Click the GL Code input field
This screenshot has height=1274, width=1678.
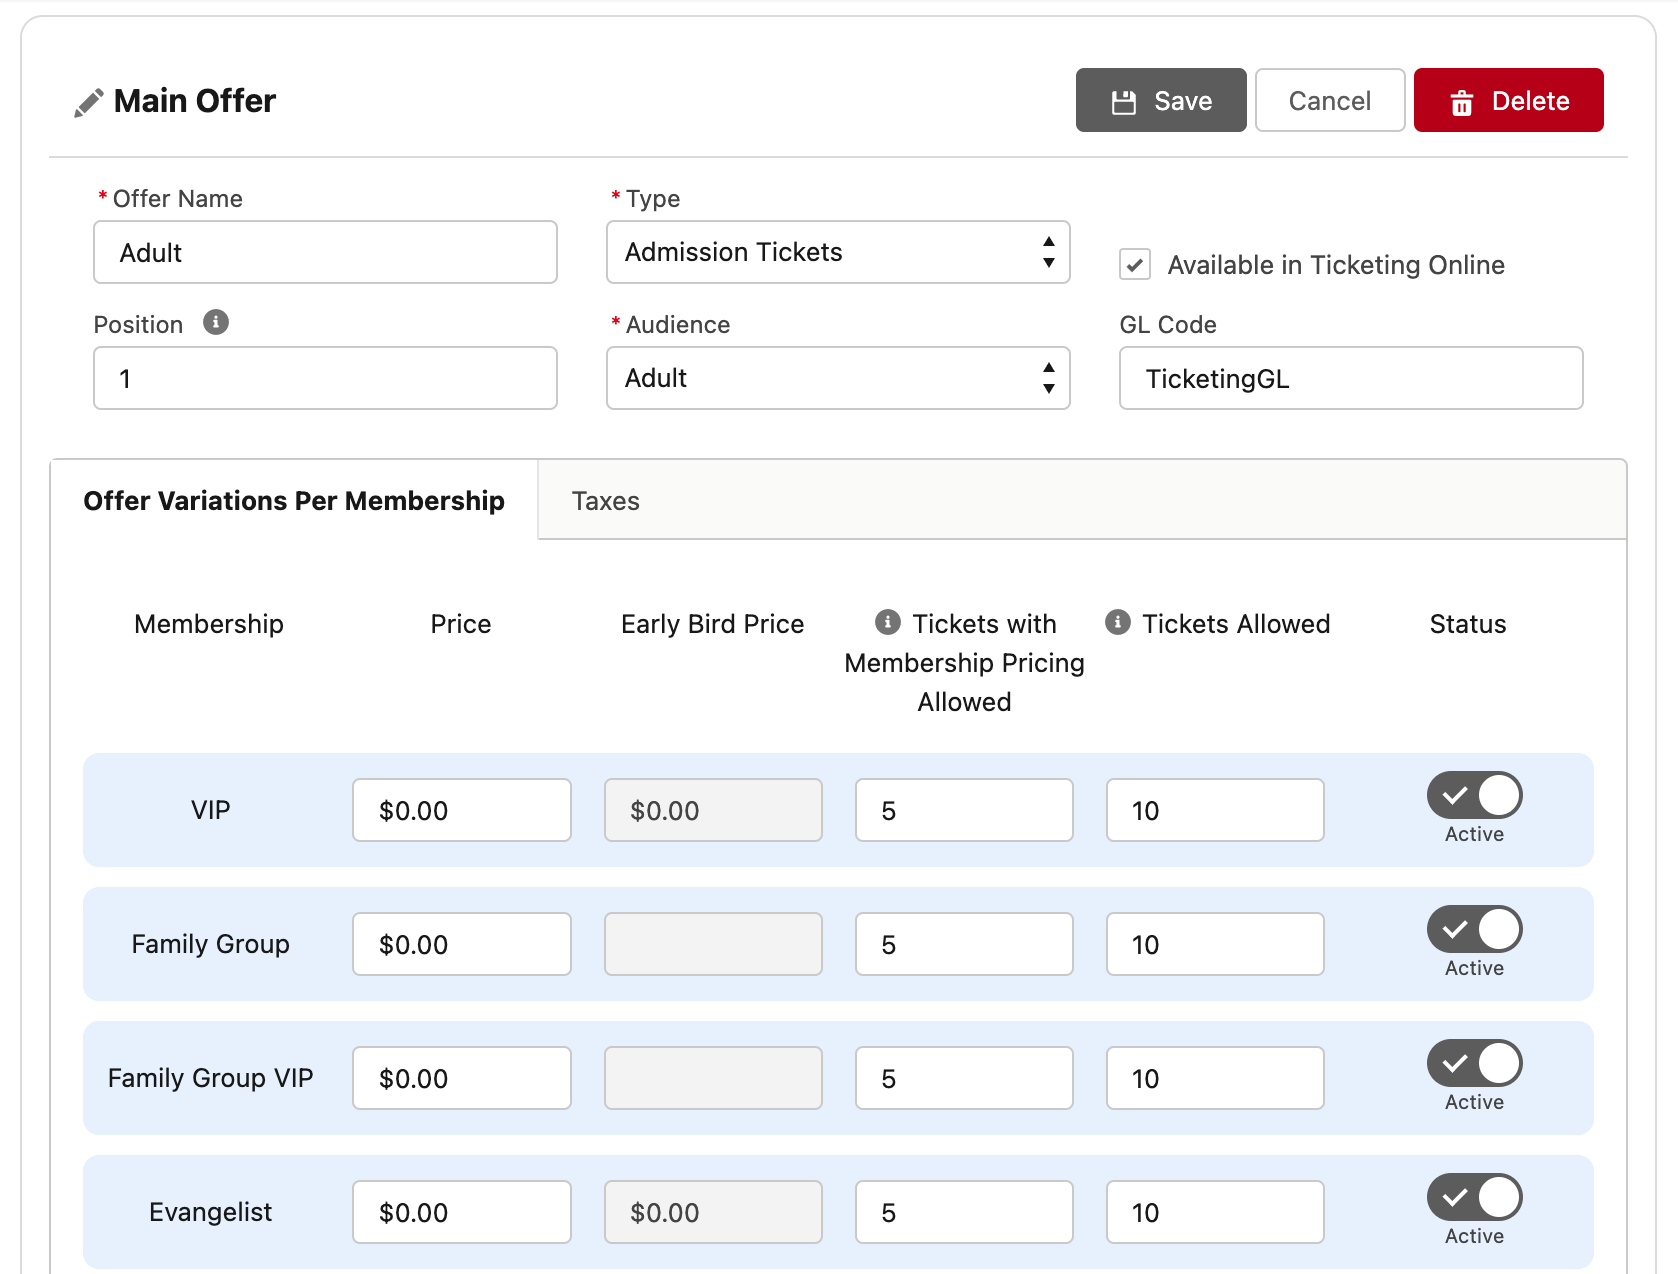pos(1350,378)
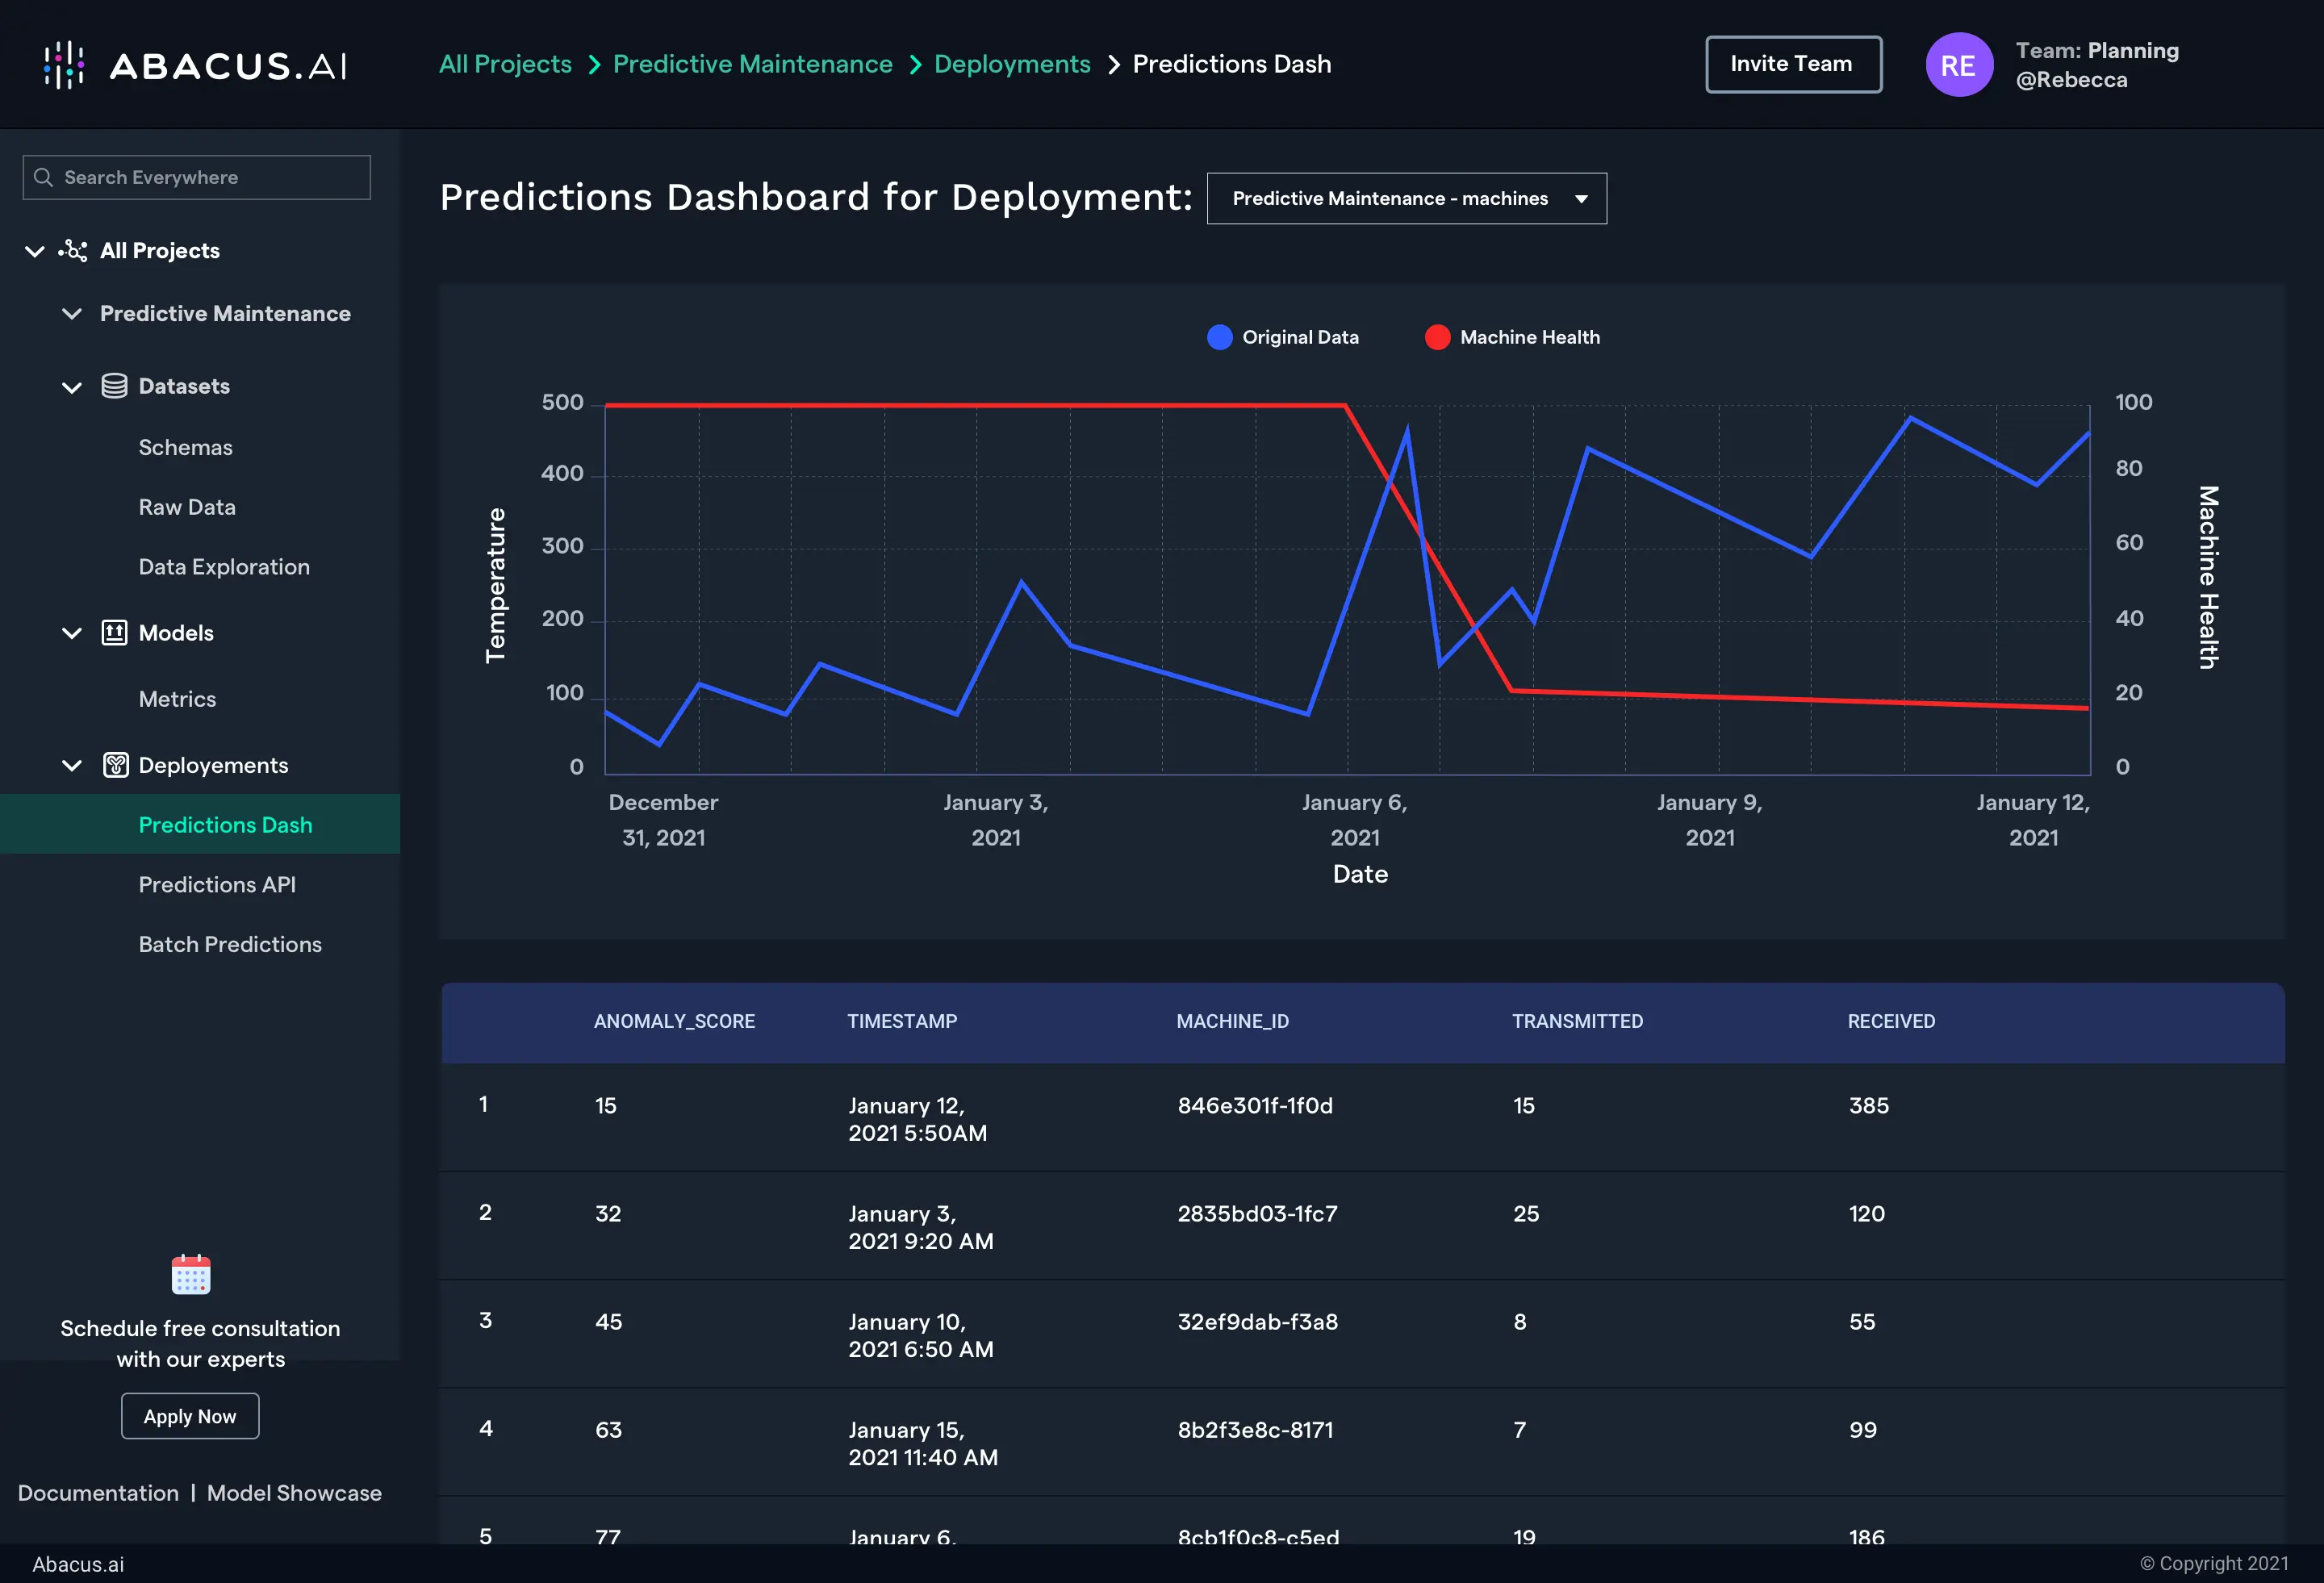Toggle Machine Health legend series
2324x1583 pixels.
click(1528, 337)
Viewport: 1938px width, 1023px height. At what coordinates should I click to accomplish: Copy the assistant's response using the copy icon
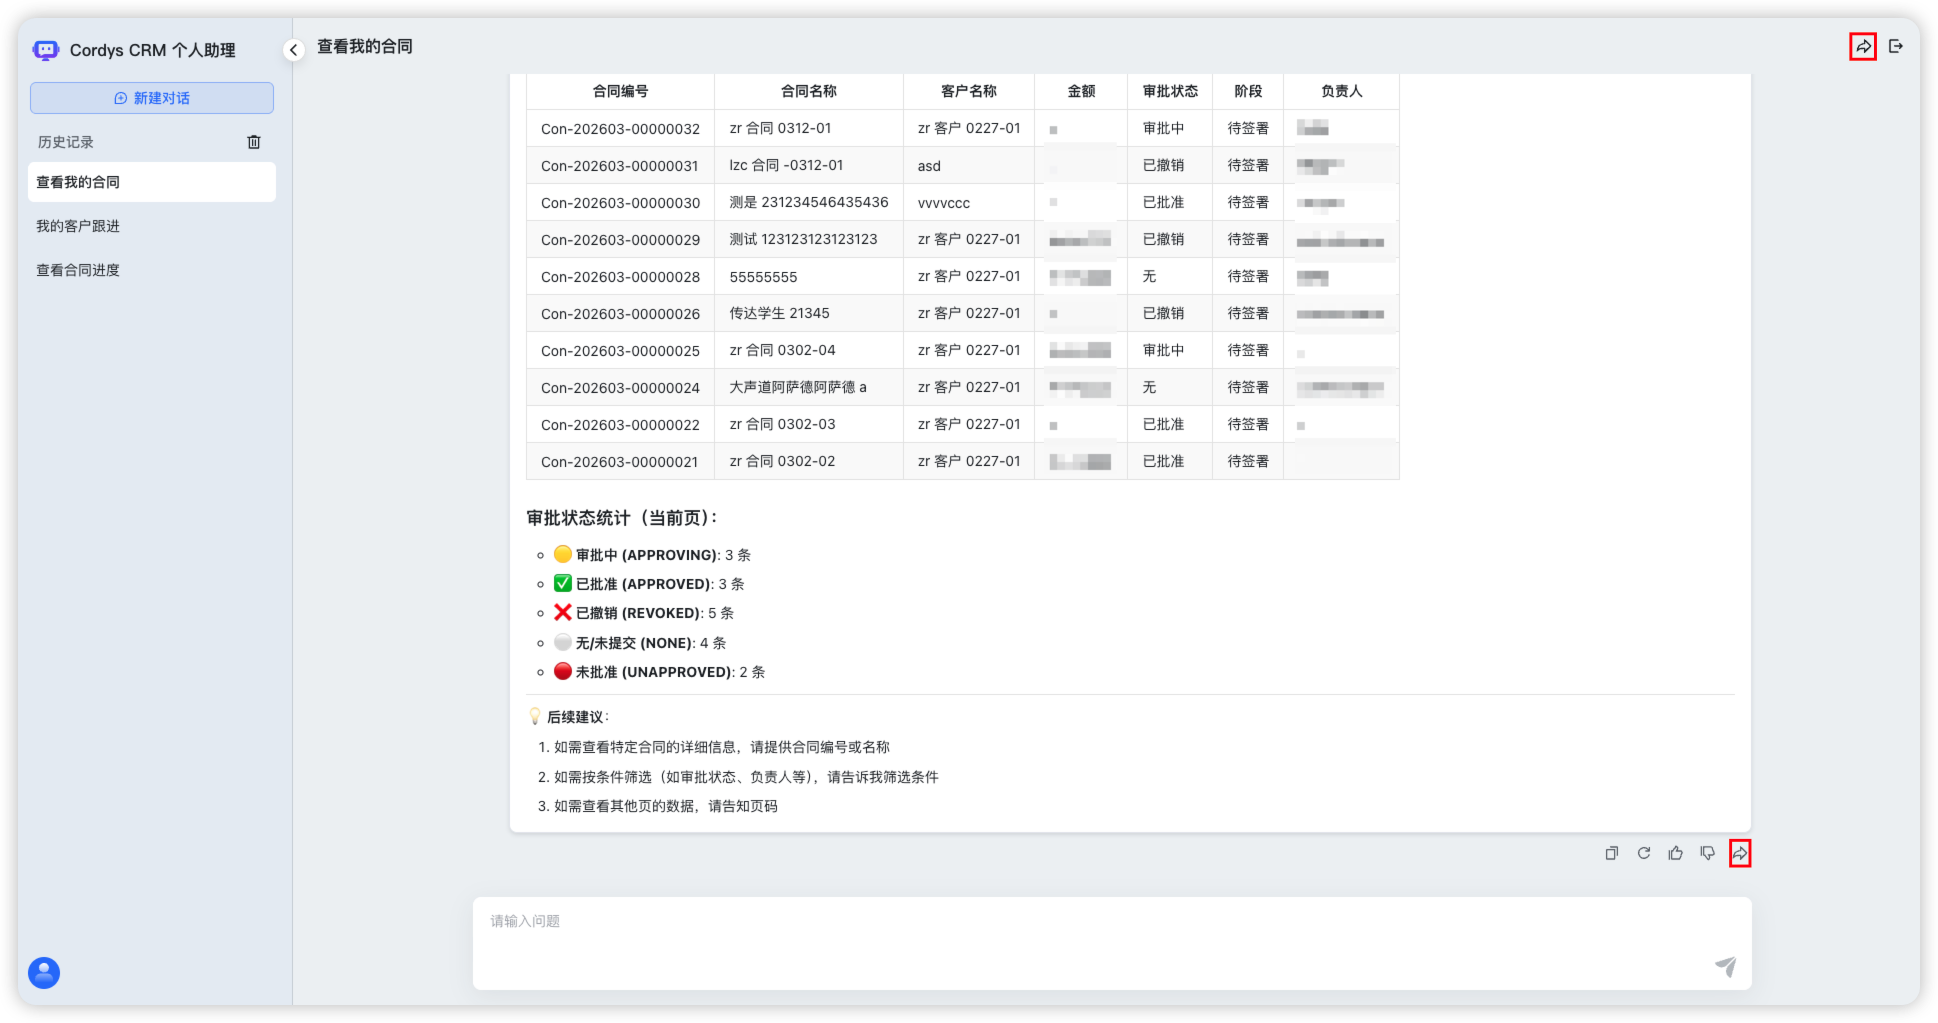(x=1611, y=853)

····················

## What you should do
Your answer must restate the entries word for word and contain no pictures.

## Result
Click the GL Code input field
This screenshot has height=1274, width=1678.
pos(1350,378)
Toggle Machine Health legend series
2324x1583 pixels.
click(1528, 337)
Viewport: 1938px width, 1023px height. At what coordinates should I click to accomplish: Copy the assistant's response using the copy icon
(x=1611, y=853)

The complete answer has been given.